Our initial Friday evening service is just one week away on December 7.  The service, which will begin at 7:45, will be a family oriented service with prayers and singing in both Hebrew and English.  An Oneg sponsored by Ellen and Mike Roteman will follow.  Plan to attend with your entire family.  It’s the day before Chanukah and a great way to start the celebration.


The parshah this shabbos is Vayishlach, a parshah that could just as easily  be called “Jacob’s tsuris.” (I hate using Yiddish words since I know very little of the language.  My parents used it when they wanted something to remain a secret from the kids, but tsuris is the perfect word to describe what happens to Jacob in this parshah.)

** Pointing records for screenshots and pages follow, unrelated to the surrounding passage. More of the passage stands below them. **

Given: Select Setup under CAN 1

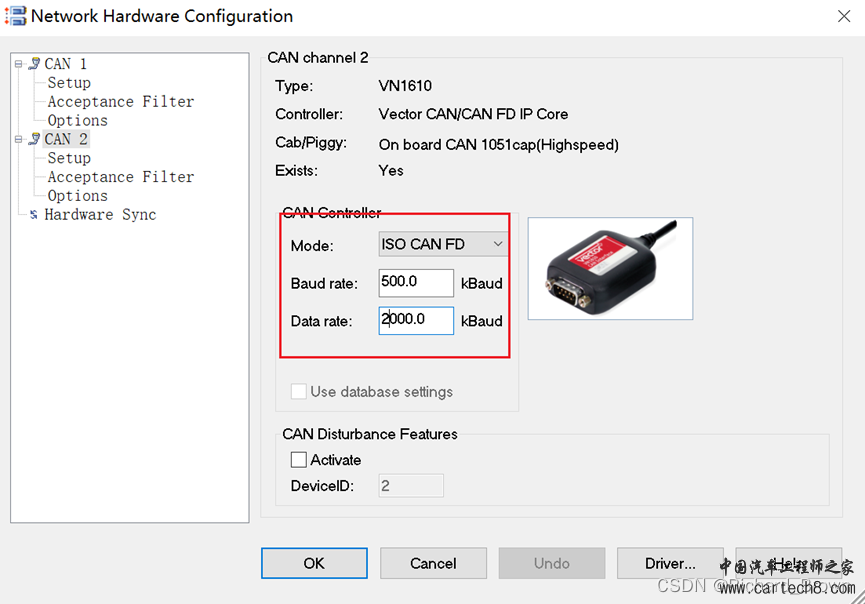Looking at the screenshot, I should pyautogui.click(x=67, y=82).
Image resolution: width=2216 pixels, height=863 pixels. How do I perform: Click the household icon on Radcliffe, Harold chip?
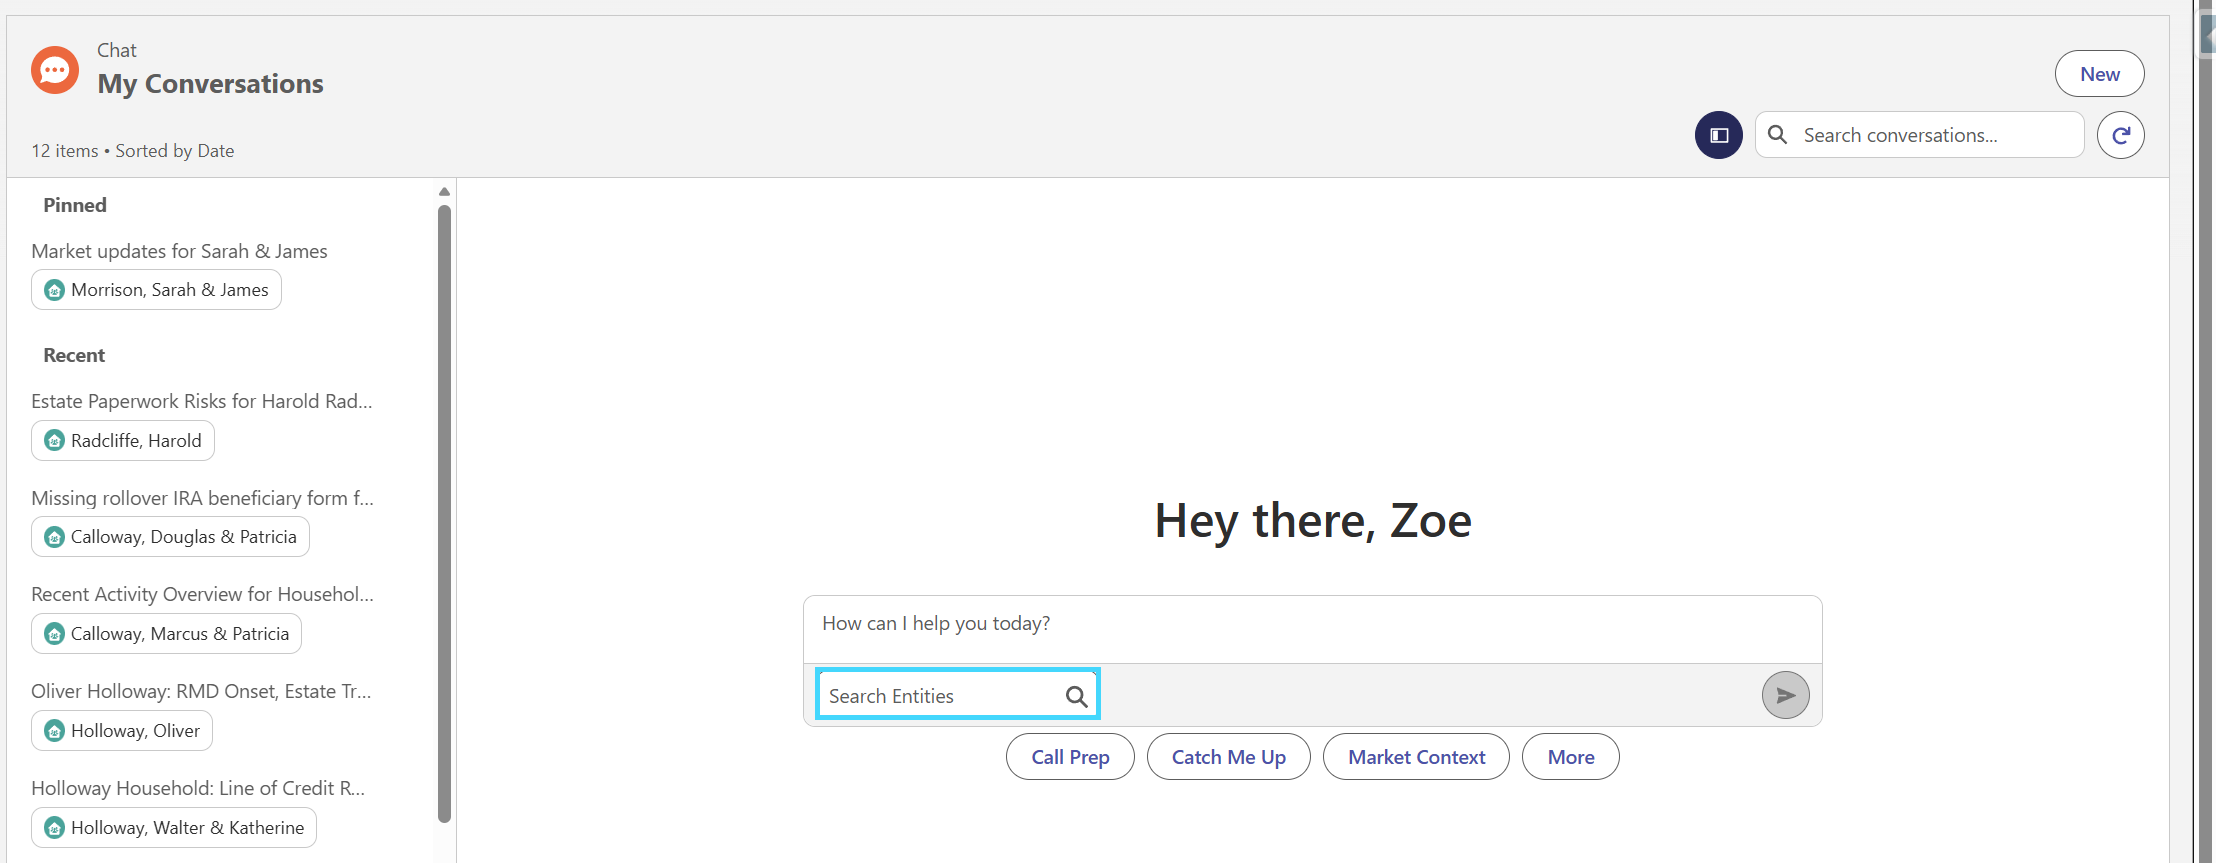55,441
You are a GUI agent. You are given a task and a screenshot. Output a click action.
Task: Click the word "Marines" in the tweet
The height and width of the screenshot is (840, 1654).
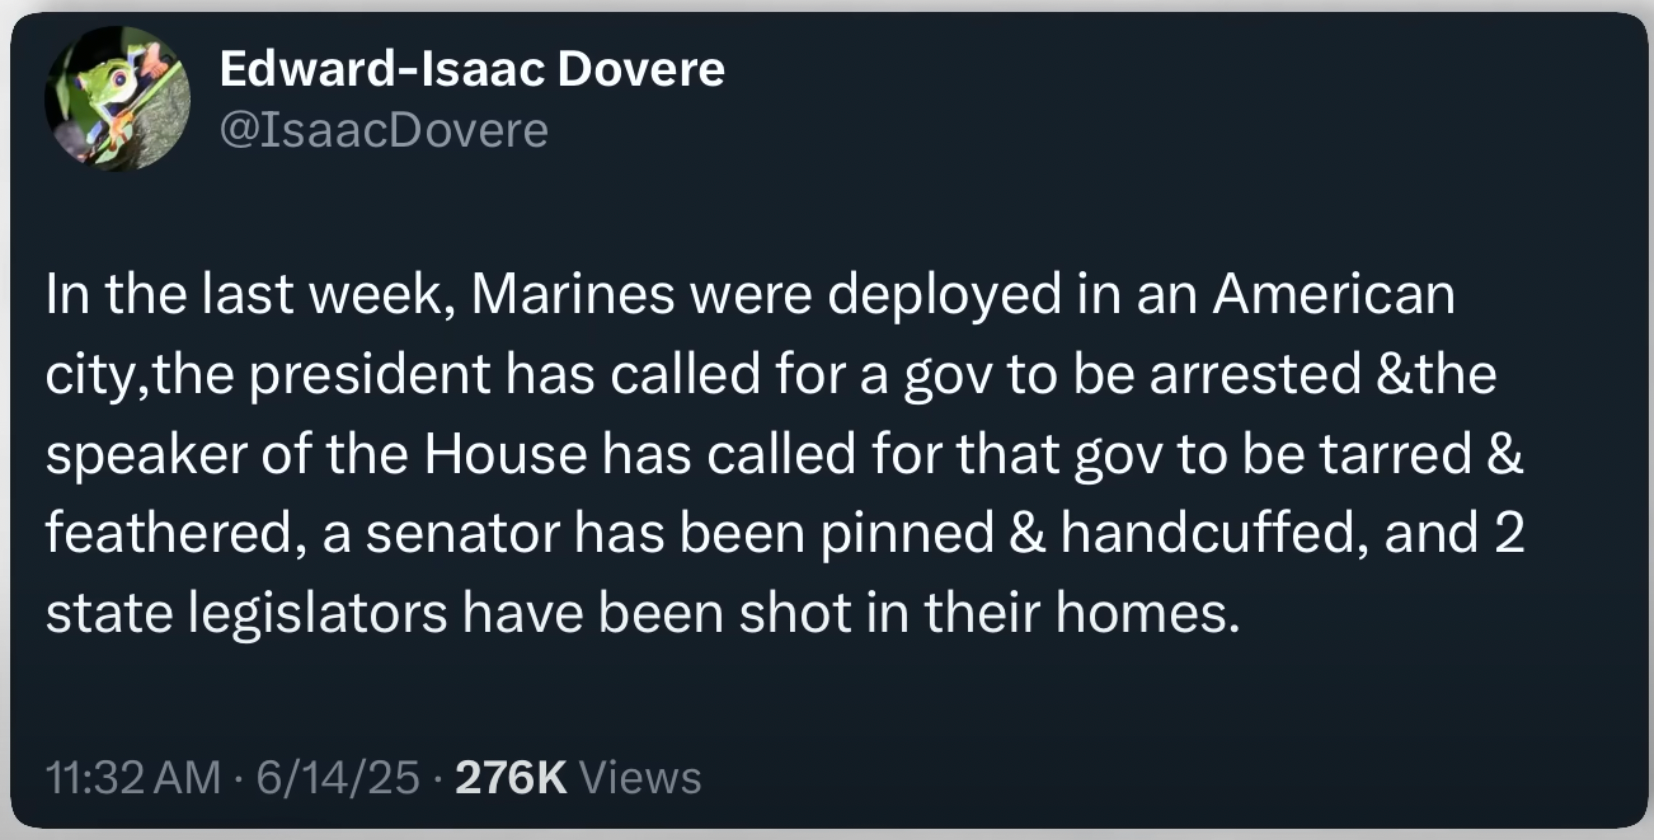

First Jacob, finally free from his servitude to Laban, starts out to return to the Holy Land, and sends messengers to Esau in hopes of reconciling with his brother, but the messengers come back and tell Jacob that Esau is coming to greet Jacob accompanied by an army of 400 men.  Jacob, fearful that his entire family will be annihilated, splits them into two camps so that one will survive if the other is defeated in battle.  Jacob prays, sends Esau elaborate gifts of cattle and sheep, then crosses a river alone at night, only to be confronted by a man, who is in reality Esau’s archangel.  They wrestle through the night, and though neither can totally vanquish the other, Jacob is injured, dislocating his hip and sciatic nerve.  When the angel wants to leave, Esau will not let him go until the angel blesses Jacob and tells him his name will be changed to Israel, which means “he who prevails over the divine.”

Jacob and Esau then meet, embrace, and go their own separate ways, with Jacob buying land near Shechem, where Jacob encounters more tsuris.  This time the crown prince of Shechem, also named Shechem, rapes Jacobs daughter,  Dinah, and holds her as a hostage when she leaves Jacob’s camp and goes alone into the city of Shechem.

Jacob is informed that Shechem wants to marry Dinah, and Jacob’s sons, Simon and Levi, agree to the marriage if all of the men in Shechem agree to circumcise themselves.  On the third day after their  circumcisions, Simon and Levi go to Shechem, kill all of the men, and rescue their sister.

Jacob fears that the neighboring Canaanites will seek retribution for the killing of the Shechem men, and travels on to Canaan where, in Beth-El, God appears to him, blesses him, and changes his name to Israel.

Jacob and his family then continue on to Hebron, but Jacob is faced with still more tsuris.  Rachel dies while giving birth to her second son, Benjamin, and Jacob’s oldest son, Reuben, interferes with his father’s marital life.

Finally, Jacob arrives in Hebron. Subsequently, Isaac dies at age 180 and is buried by both Jacob and Esau.

The annual Mitzvah Day, sponsored by the Jewish Federation of Greater Pittsburgh, is December 25.  Mitzvah Day is an annual hands-on Jewish community volunteer event taking place on Christmas Day. Mitzvah Day allows members of the Jewish community to give back to the Pittsburgh community, and it enables the professional staffs and regular volunteers of many non-profit agencies to enjoy the holiday with their families and know that their agencies and clients are being cared for.

Mitzvah Day is family-friendly with volunteers participating in a wide variety of activities, including packing backpacks to be distributed to at-risk children, serving meals to the homeless at Rainbow Kitchen and caring for animals at the Human Society, to name just a few.